=== Provided passage ===

A pastoral letter urging Poland’s Catholics to build a “civilization of life” was read out in churches across the country Sunday, a week before a closely contested election in which abortion has featured as a campaign issue.
The 1,400-word letter, approved by the Polish bishops in June but read from pulpits Oct. 8, did not refer directly to the crunch parliamentary elections that will be held Sunday. Instead, the text cited Pope John Paul II’s encyclical Evangelium vitae, which affirmed that from the moment of fertilization, “a life is begun which is neither that of the father nor the mother; it is rather the life of a new human being with his own growth.”
The bishops said: “The quoted words are an unequivocal answer to the questions raised in the public debate concerning, among other things, the right of parents, especially the mother, to decide on the life of the child she carries in her womb.”
“They also oppose attempts to force the legislature to enact a right to free access to abortion and to order healthcare workers to provide it.”
Poland has one of Europe’s strongest pro-life laws. In 2020, the country’s Constitutional Tribunal declared that a 1993 law permitting abortion for a severe and irreversible disability or a life-threatening incurable disease was unconstitutional.
After the ruling went into effect in 2021, abortion remained legal in Poland for two reasons: when there is a risk to the mother’s life and in cases of rape or incest. The number of legal abortions fell by 90% in the year after the ruling.
The Oct. 15 election is a duel between the ruling Law and Justice party (PiS) and an opposition coalition led by the Civic Platform (PO).
Law and Justice’s 2023 program says: “We recognize the killing of unborn children as unacceptable, while defending the dignity and health of women.”
Civic Platform’s leader Donald Tusk has backed abortion on demand up to 12 weeks. He has also said that his party would explore legal avenues to overturn the constitutional court ruling, although it is not subject to appeal.
The Civic Coalition (KO), the opposition alliance to which the Civic Platform party belongs, removed an election candidate in August who called for abortion to be permitted at any stage of pregnancy.
Poland’s bishops are sensitive to the frequently voiced criticism that they are close to the Law and Justice party and are careful to avoid public statements that could be spun as partisan. The bishops have previously clashed with the ruling party over issues such as migrants and refugees.

=== Data segment ===

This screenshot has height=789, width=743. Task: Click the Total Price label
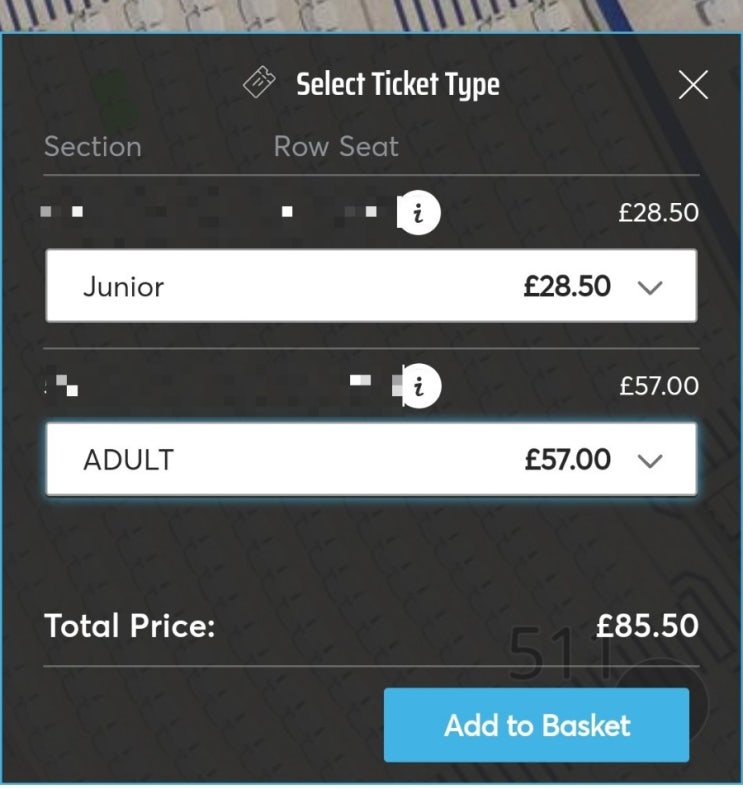(x=130, y=627)
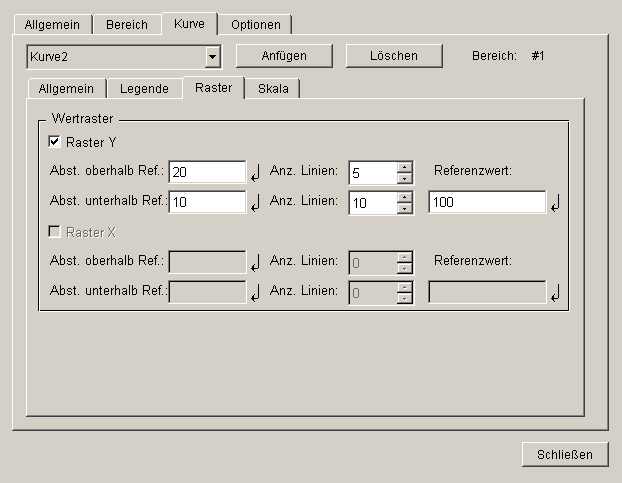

===

_What to work on_
Rewrite the section of the article on the Polish bishops' pastoral letter from "The Oct. 15" to "subject to appeal.", using "contest" in place of "duel".

_Answer box_
The Oct. 15 election is a contest between the ruling Law and Justice party (PiS) and an opposition coalition led by the Civic Platform (PO).
Law and Justice’s 2023 program says: “We recognize the killing of unborn children as unacceptable, while defending the dignity and health of women.”
Civic Platform’s leader Donald Tusk has backed abortion on demand up to 12 weeks. He has also said that his party would explore legal avenues to overturn the constitutional court ruling, although it is not subject to appeal.